Sarcopenia is a complex disease caused by multiple factors, including aging, endocrine alterations, chronic diseases, inflammation, mitochondrial dysfunction, lack of exercise, cachexia, genetic factors, etc. This condition leads to the degeneration and atrophy of skeletal muscle in the body. Third National Health and Nutrition Examination Survey (NHANES III) [48] previously reported an increased prevalence of sarcopenia in individuals with decreased kidney function. However, the mechanism by which sarcopenia impinges on kidney function remains unclear. It has been shown that the signature metabolites in the blood of patients with sarcopenia include the tricarboxylic acid (TCA) cycle, urea cycle, nitrogen and methylated metabolites, which are uremic compounds with impaired renal dysfunction, suggesting a close link between muscle and renal function [21]. We propose that sarcopenia results in a significant metabolic waste burden. The majority of these metabolites are excreted by the kidneys. However, due to the excessive amounts of metabolites and the increased of stress on the kidney, it may not be able to effectively remove waste from the body, leading to kidney damage and other health problems. Moreover, sarcopenia is an independent risk factor for albuminuria, and this association is particularly strong in elder adults [49]. Albuminuria can accelerate tubular injury through various ways [50], and it is a predictor of the CKD progression [51]. In addition, the expression of vitamin D receptor in skeletal muscle decreases due to aging, and the functional response to vitamin D reduces, leading to decreased muscle mass and strength [52,53,54]. A recent study by Girgis [55] has demonstrated that the presence of vitamin D receptor (VDR) in myosphere in mice, and the deletion of VDR is associated with lean body mass loss, muscle loss, and decreased grip strength and motor performance. At the same time, patients with sarcopenia have limited activities, which further aggravates vitamin D deficiency. This deficiency can cause damage to active vitamin D’s protection of renal cystopodia cells, increased albuminuria excretion, renal inflammatory response and fibrosis, and ultimately increased renal function impairment [56, 57].
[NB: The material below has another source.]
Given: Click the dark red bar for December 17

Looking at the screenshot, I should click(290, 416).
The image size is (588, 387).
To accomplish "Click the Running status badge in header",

However, our study still has some limitations. First of all, observational data is used in this study, and the observational relationship may be biased due to confounding factors. To reduce this bias, we considered as many relevant factors as possible in our analysis. However, other potential confounding factors, such as body fat mass and lack of exercise, cannot be ruled out. Second, there are no medical records in CHARLS, so there may also be some degree of bias in the use of self-reported measures of chronic disease. We further checked the diagnosis using specific test measures to reduce the degree of bias. Third, due to the lack of a detailed classification of kidney disease, we were unable to conduct an in-depth analysis of the relationship between sarcopenia and specific kidney disease. Finally, when explaining and inferring our results, some types of choice bias, such as potential volunteer deviations and non-reactive deviations, should also be considered. Despite these limitations, this study helps to expand our previous understanding of the impact of muscular disease on CKD. It is recommended that assessments of muscle mass be incorporated into community health check-ups and routine clinical practice. The focus should be on monitoring changes in diagnostically relevant indicators of renal function in older adults who suffer from muscle weakness. This approach aims to decrease the incidence of CKD. Finally, exploring the effect of sarcopenia on the different stages of CKD and looking for its influence on the progression of chronic kidney disease is also a very valuable question. Future studies need to elucidate these important questions.

Conclusion

This study shows that the incidence of new-onset chronic kidney disease has continued to rise in middle-aged and elder adults with the aggravation of sarcopenia. The patients with sarcopenia have a higher risk of new-onset chronic kidney disease, especially in high blood pressure people. However, there are no clear differences in the risk of new-onset chronic kidney disease between individuals with possible sarcopenia and no sarcopenia.